Comparar préstamos

Usar un préstamo para pagar otras deudas (lo que se llama “consolidar”) puede ayudarte a ordenar tus pagos… o meterte en un hoyo más grande. La diferencia está en hacer bien las cuentas. Aquí te explicamos cuándo conviene y cuándo no.

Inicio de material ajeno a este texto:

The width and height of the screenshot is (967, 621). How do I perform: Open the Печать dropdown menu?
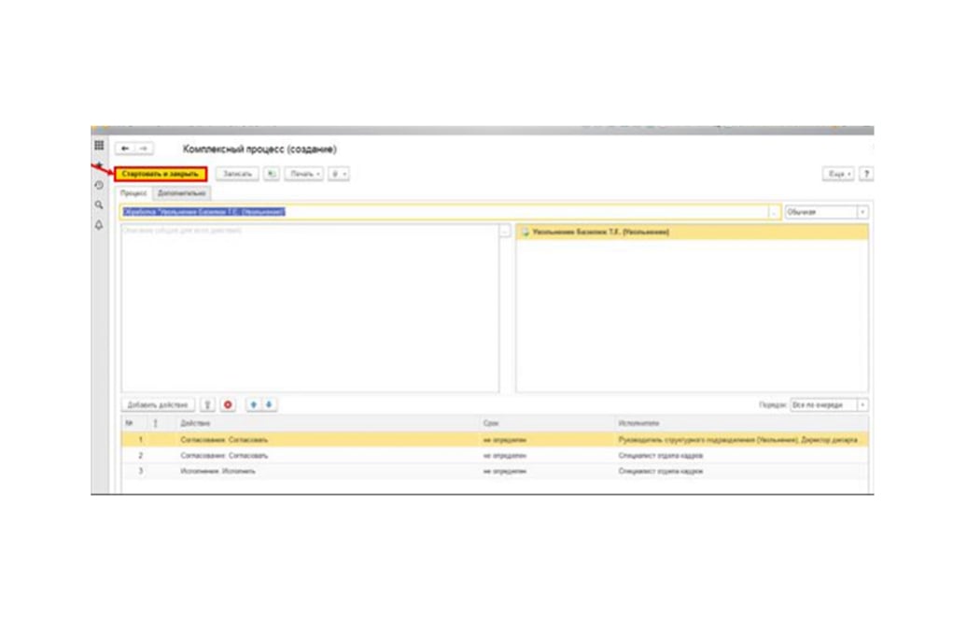click(x=307, y=174)
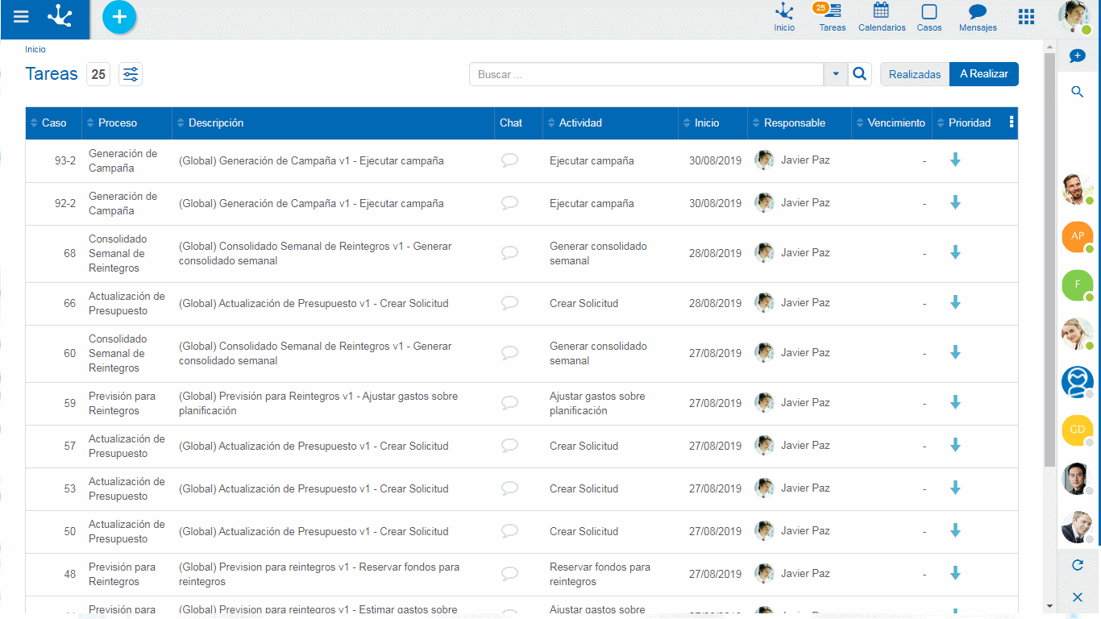Open Tareas tab in top navigation
The height and width of the screenshot is (619, 1101).
coord(832,17)
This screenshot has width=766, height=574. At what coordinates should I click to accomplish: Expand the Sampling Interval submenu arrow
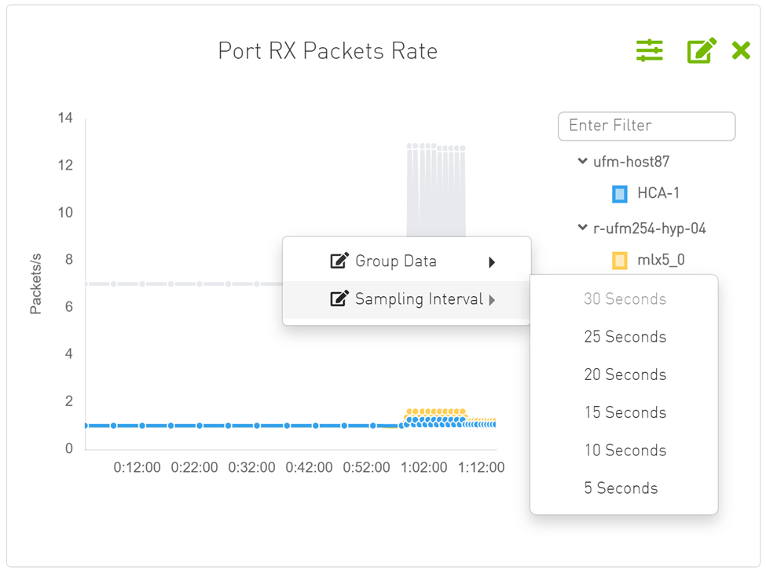click(492, 299)
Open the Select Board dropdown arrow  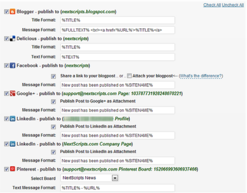pos(115,178)
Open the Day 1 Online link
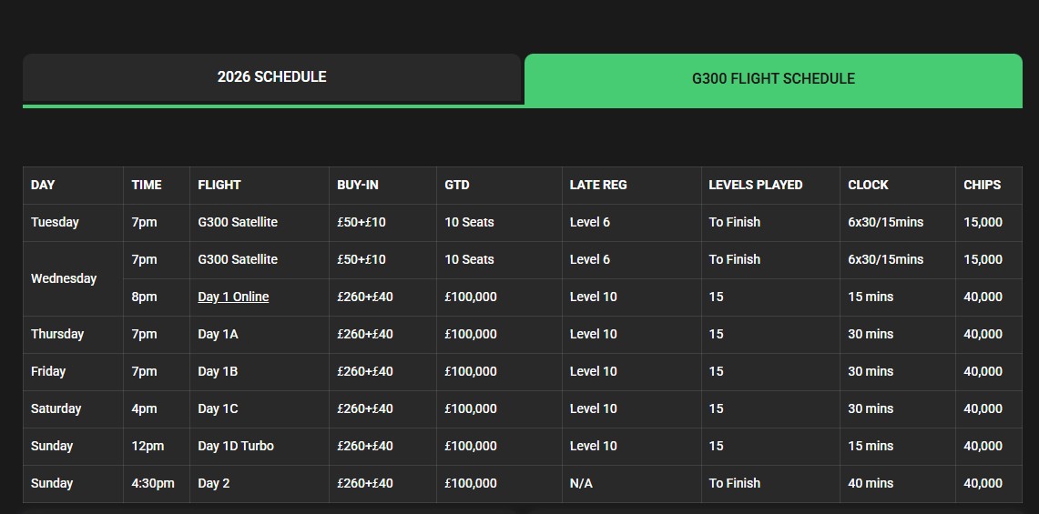The image size is (1039, 514). coord(233,297)
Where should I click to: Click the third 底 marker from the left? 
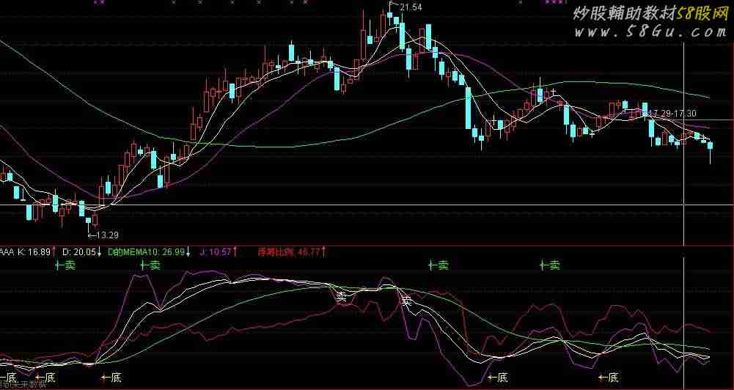click(111, 378)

¿Cuándo SÍ conviene consolidar?

Conviene cuando el préstamo nuevo te sale más barato (menor CAT o menor costo total) que la suma de lo que ya pagas, o cuando juntar varias deudas en un solo pago te ayuda a no atrasarte. La clave: compara el total a pagar de tu situación actual contra la nueva. Si bajas el costo y ordenas tus pagos, vas por buen camino.

¿Cuándo NO conviene?

  • Si el préstamo nuevo es más caro que tus deudas actuales (solo estarías moviendo el problema y pagando más).
  • Si lo usas para “tapar” un pago pero sigues gastando igual: la deuda vuelve, ahora doble.
  • Si te endeudas por un monto que tu presupuesto no aguanta.

Cómo elegir bien

Compara opciones reales, fíjate en el costo total y pide solo lo necesario. Y recuerda: no pagar daña tu historial, así que el objetivo es salir de deudas, no acumularlas.

Preguntas frecuentes

¿Un préstamo para pagar deudas mejora mi historial?

Si liquidas tus deudas y pagas el nuevo préstamo puntual, sí ayuda. Si te atrasas con el nuevo, lo empeora.

¿Puedo consolidar si estoy en Buró?

Hay opciones sin revisión de buró, pero úsalas con cuidado: solo tiene sentido si bajas tu costo total y puedes pagar.